Qobuz and Rough Trade Are Betting on Human Curation. The Algorithm Can Wait.
While Spotify calls itself an entertainment platform and lets algorithms shape what people hear, two independent companies are taking a different path. Qobuz, a high-fidelity streaming and download service, and Rough Trade, a well-known independent retailer since 1976, just announced a global partnership. Qobuz will be the official streaming service in all Rough Trade stores through 2028. The timing matters: Rough Trade is turning 50, and Qobuz is almost 10.
This deal is about more than just putting a logo in a store. Qobuz will become part of the in-store experience at each location in the UK, New York, and Berlin, offering live events, joint programs, and special discounts for subscribers of both services. Their goal is not just marketing, but to show that music chosen by people, in spaces made for discovery, feels different from music picked by an algorithm. Qobuz has never followed the usual streaming model: there is no free tier, no AI-made playlists, and no ads.

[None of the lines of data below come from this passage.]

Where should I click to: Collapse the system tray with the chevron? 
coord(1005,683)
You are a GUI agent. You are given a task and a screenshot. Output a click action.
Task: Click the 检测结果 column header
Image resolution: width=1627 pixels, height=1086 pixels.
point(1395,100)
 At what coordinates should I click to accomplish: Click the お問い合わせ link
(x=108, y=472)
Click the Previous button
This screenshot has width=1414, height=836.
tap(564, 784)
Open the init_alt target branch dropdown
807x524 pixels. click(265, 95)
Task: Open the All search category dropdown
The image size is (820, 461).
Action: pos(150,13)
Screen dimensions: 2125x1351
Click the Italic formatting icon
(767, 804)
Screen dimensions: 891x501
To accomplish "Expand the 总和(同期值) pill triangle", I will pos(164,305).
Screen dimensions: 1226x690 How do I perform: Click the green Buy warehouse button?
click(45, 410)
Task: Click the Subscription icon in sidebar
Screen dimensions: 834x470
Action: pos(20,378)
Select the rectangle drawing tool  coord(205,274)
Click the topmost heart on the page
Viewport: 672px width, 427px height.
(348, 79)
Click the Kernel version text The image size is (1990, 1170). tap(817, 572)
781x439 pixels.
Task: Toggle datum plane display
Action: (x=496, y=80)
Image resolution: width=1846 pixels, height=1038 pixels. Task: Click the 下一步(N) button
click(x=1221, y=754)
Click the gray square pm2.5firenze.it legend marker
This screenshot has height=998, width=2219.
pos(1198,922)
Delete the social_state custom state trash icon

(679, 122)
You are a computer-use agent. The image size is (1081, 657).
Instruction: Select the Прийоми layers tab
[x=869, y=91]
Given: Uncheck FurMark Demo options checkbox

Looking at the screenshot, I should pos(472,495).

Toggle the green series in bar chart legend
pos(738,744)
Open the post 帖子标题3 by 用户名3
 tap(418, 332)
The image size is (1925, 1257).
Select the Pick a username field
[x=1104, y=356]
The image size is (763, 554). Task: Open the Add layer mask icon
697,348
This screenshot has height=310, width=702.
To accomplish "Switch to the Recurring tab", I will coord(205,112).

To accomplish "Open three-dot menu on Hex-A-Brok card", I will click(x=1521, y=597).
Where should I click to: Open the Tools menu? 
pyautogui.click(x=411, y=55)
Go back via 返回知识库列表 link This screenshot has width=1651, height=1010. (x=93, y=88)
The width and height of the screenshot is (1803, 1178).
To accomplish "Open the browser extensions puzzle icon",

Instead, they focus on high-quality audio and human editors who pick the music. Rough Trade has been doing something similar at the counter for fifty years.

At El Malsonante, we are watching this closely. It is interesting to see independent platforms and spaces coming together, not because of a set plan, but because they have been asking the same question for years: who gets to decide what music matters? We will share more soon.